Para facilitar la función, además de que una parte de la actividad vital de las personas les debe ser confesada, incluso se va un paso más allá y se investiga a través de apuntes contables en qué se gasta el dinero la gente. Todo ello, para hacer componendas en aras del perfeccionamiento del negocio a dos bandas. De ahí que preferiblemente lo del uso del dinero se desvíe hacia el material de plástico o similar para tomar nota de su uso, aprovechando para explotarlo no solo en forma de comisiones, sino entregándolo a los expertos para que confeccionen algoritmos de uso múltiple para alimento del mercado y de la política.

Obligado es dejar muy claro que la actividad bancaria es simple negocio de mercado, aunque a veces se oculte tras la vestimenta del altruismo y algunas buenas obras —siempre mirando su lado comercial—, con lo que la burocracia financiera ha creado su particular nicho jurídico y camina en parte al margen de la actividad estatal. Clasifica a la persona como objeto de negocio, lo hace por categorías y edades conforme a sus particulares cálculos con vista a un mejor dividendo a repartir, mayores complementos para la cúpula y otras generosidades. En su labor pseudopública, debidamente blindada por decretos y manejos de todo tipo, desde la complacencia o la tolerancia, más allá de los supuestos intereses generales, el hecho es que la banca puede operar a su aire porque es la dueña del dinero y, más allá de pamplinas solidarias o labores sociales, lo que prima es el negocio. Como ejemplo podría citarse, eso que ahora suena mediáticamente como un sonajero en torno a la llamada tercera edad, a quien de forma poco considerada, atendiendo a su escaso interés comercial, si esas personas no están dispuestas a pasar por el juego de las nuevas tecnologías, se las excluye o bien se les cobra por casi todo. No obstante, se habla de gratuidad, desviándoles al terreno de internet —porque lo de la ventanilla ya no es rentable—, a través de un smartphone de última generación para facilitarles las cosas y para que no molesten. Incluso un señalado banco de este sector se niega a abrir una cuenta bancaria por el hecho de ser anciano, ya que parece que no se ve en este sector negocio en potencia. Otros, quizás para disuadir, de entrada, obligan a usar webcam, emplear exclusivamente internet e imponen su app, y, además, hay quien exige que aporten fe de vida; algunos, dicen que se tiene que comprar productos financieros o suscribir acciones del banco o realizar ingresos periódicos en la cuenta o domiciliar la pensión o cualquier otra novedad dirigida a velar por la buena marcha del negocio.

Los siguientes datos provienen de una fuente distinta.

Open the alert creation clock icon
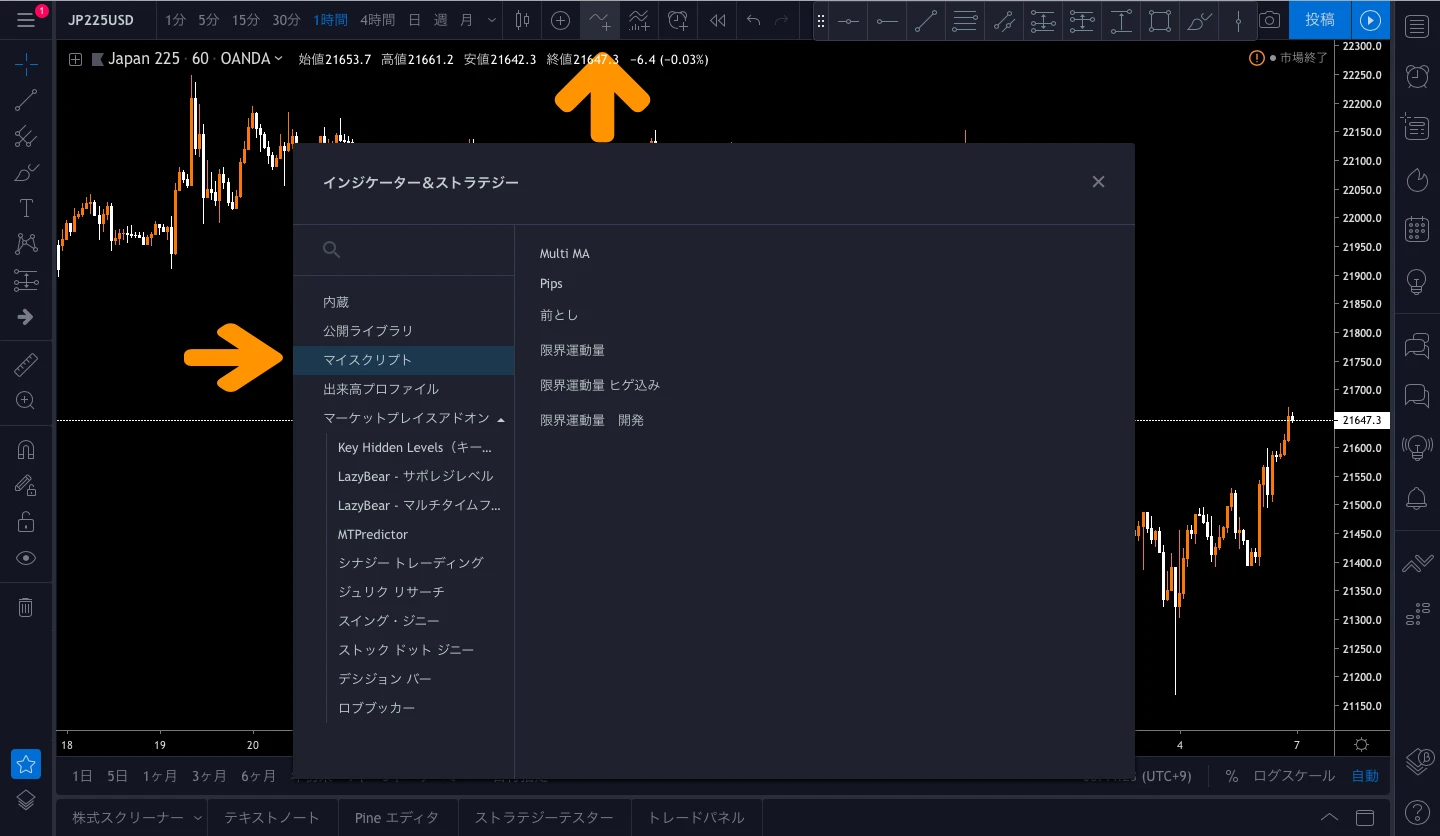The image size is (1440, 836). coord(679,20)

Mientras esto viene sucediendo a plena luz, la burocracia pública, que es la que manda —al menos sobre el papel—, mira para otro lado, puntualmente incluso pretende solucionar los problemas, pero solo de boquilla, el hecho es que juega a hacerse propaganda en torno a su buen hacer, entrega la cuestión al papeleo inoperante de órganos que están a laborar lo menos posible o a lucirse con ocurrencias ocasionales en los medios. En definitiva, las hipotéticas soluciones realistas en torno a estos temas acaban derivando al mismo punto, es decir, sí no quieres burocracia, toma más burocracia. De ahí, a un paso, tal vez, muy cercano y sin disimulos, de ser gobernados abiertamente por el poder financiero, respaldado por el gran capital, con la total aquiescencia de los gobernantes oficiales, respondiendo así, una vez más, a poner sobre el tapete la realidad de ese otro personaje que efectivamente gobierna el mundo.